That famous airport scene at the end of Casablanca is none other than LAX, back in the quieter day, with an outline of a minaret-y-looking structure over the shot. Didn’t you think it really was in Morocco? Okay, maybe that was just me.
You know how when Dorothy lands in Oz, the movie goes from black and white to full color? That’s how it was for me—even though I landed at LAX with literally a hundred bucks in my pocket. Those more awful moments of life sound so romantic in retrospect, sometimes.
Life suddenly…..bloomed—in full technicolor. Hollywood! Palm trees thrill me. The air sparkles here; I’ve never seen anything like it anywhere else, and by now I’ve been a lot of places. Those Art Deco buildings on Wilshire Boulevard hearkening back to the Golden Age of Hollywood make me feel all warm and fuzzy inside. The ’fifties-style diners with the waitresses, seemingly still from that era, feel like home. The Hollywood sign lifts my spirits even on the downest of days.
The whole town is even more beautiful at night. The streetlights have a golden glow that lights up those palm trees, and of course when you’re up in the hills, the vista of the Hollywood lights is pure exhilarating enchantment.
We’d taken a family trip to Disneyland when I was eight and my older brother was ten. Six-year-old Brian was in a wheelchair already. That was the first time we kids saw the ocean; the smell, the sparkling air, and waves lapping around my feet was practically a mystical experience for me. Years later, Kevin just remembered massive amounts of traffic and hating that Goofy laughed at him.
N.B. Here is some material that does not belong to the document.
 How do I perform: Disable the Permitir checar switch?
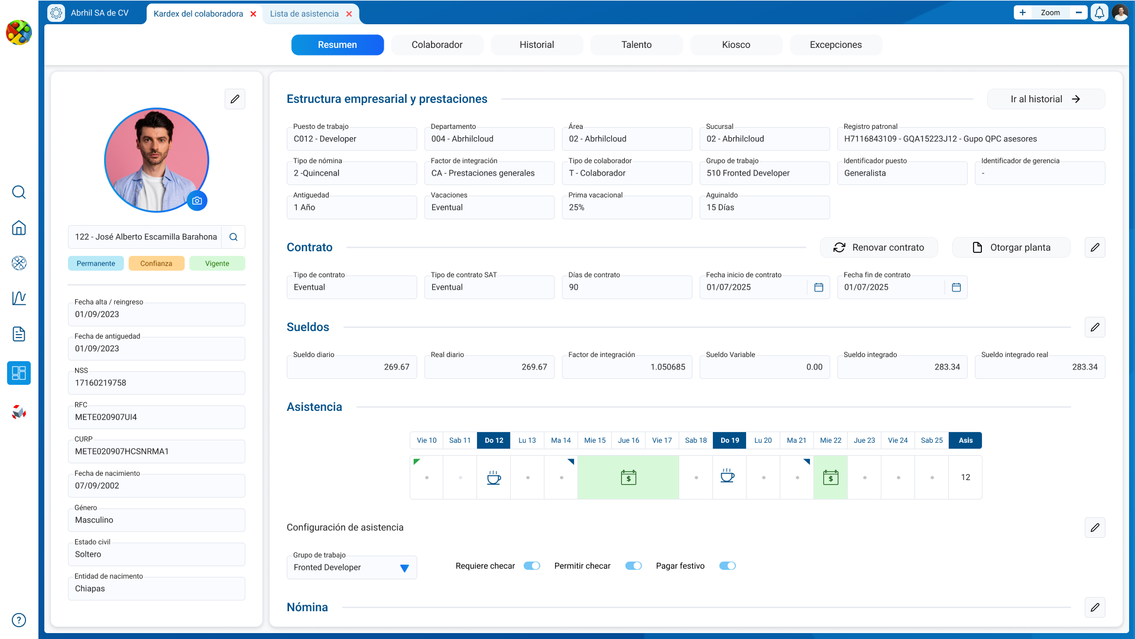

I remembered palm trees and that mighty ocean as well as Minnie Mouse and Sleeping Beauty loving on my “oh-so beautiful hair.” They fussed and fussed and fussed over it.
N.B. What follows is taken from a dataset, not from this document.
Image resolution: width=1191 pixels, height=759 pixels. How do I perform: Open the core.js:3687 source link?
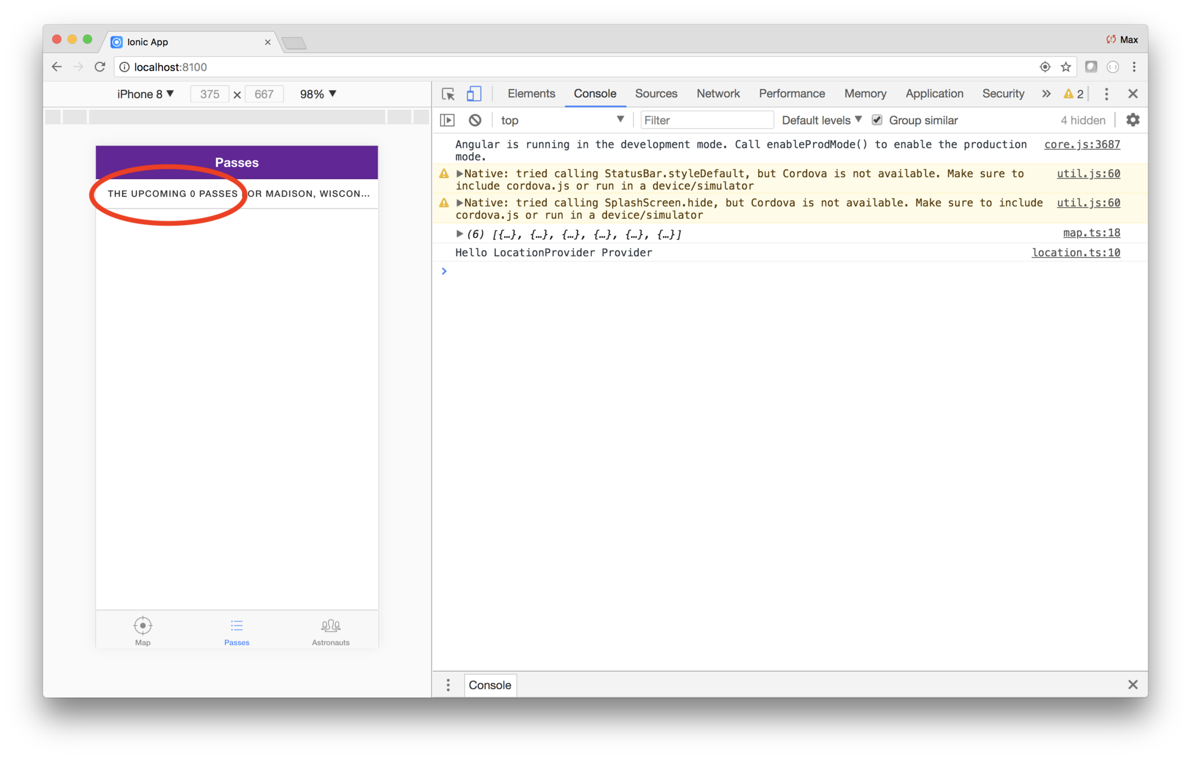pos(1081,144)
That might’ve been the last time we were happy as a family, because Brian suddenly became even sicker and died not long after that. But for just a while, we were so very happy together, experiencing the captivating charm of Disneyland and Southern California.
The magic of that trip has stayed with me. Still, to this day, when I stick my feet in the sand, they tingle for a week. That didn’t happen in my backyard.
~
Speaking of traffic, most people’s first question might be, “What about the traffic?” What traffic? I don’t do traffic. I never have to be out in the morning rush hour, and I arrive where I need to be before the evening rush hour, even if I have to hang out in a café for a while.
We talk about traffic like it’s a living, breathing thing. And it is. It’s like a person we get to blame—“Oh, I can’t make it because of the traffic.” “Oh, I would’ve been here earlier but the traffic.” That Saturday Night Live comedy skit about the Californians had just about every conversation involve how we drive here. “Oh, I took the 405 to the 10 to La Brea….” It’s true! We do talk like that here.
But even when I drove around shedding tears while playing the love-song channel, feeling a tug on my heart as I listened to dedications from people who’d been married for thirty years, every day was a thrill. (This was before I knew to be happy for them, not resentful. Actually, I wasn’t resentful, just wistful. But wistful is not a powerful rocket booster for creating, either.) My heart expanded at every palm tree. That’s a lot of expanding! There was no place on Earth I’d rather have been. Sometimes I was miserable. Sometimes I was ecstatic. Sometimes I was both in the very same moment.
~
When I moved to Hollywood, I had to take informal elocution lessons to turn my long Wisconsin vowels into the shorter vowels of the transcontinental accent. Sooooo had to become so. Wiscaaaaaaaaaaansin had to become Wisconsin. We’re not quite as long as what you heard in Fargo or New in Town (that great flick with Renée Zellweger), doonchoou knooow, but we’re close. Noootice I said “long” instead of “bad.” Accents aren’t bad—they make things more interesting. Imagine if the whole country spoke the same way. For one thing, Fargo wouldn’t have been nearly so funny. But you can get more acting gigs when you can do an accent, not have an accent.
A lot of folks around here talk in a happy whine. And even if it’s happy, it’s still a whine. And it has a lot of h’s. “Hihhhhhh. Howhh hhaarrrre hyohhhhhuh? Hohhhhh, whhhhat a ghorgheous neckhhhhhlace.”
Being from solid, no-nonsense Midwestern stock, I found it hard to whine. When I really had the urge, I had Cyn to whine to….but ours was high-level, existential whining. Of course.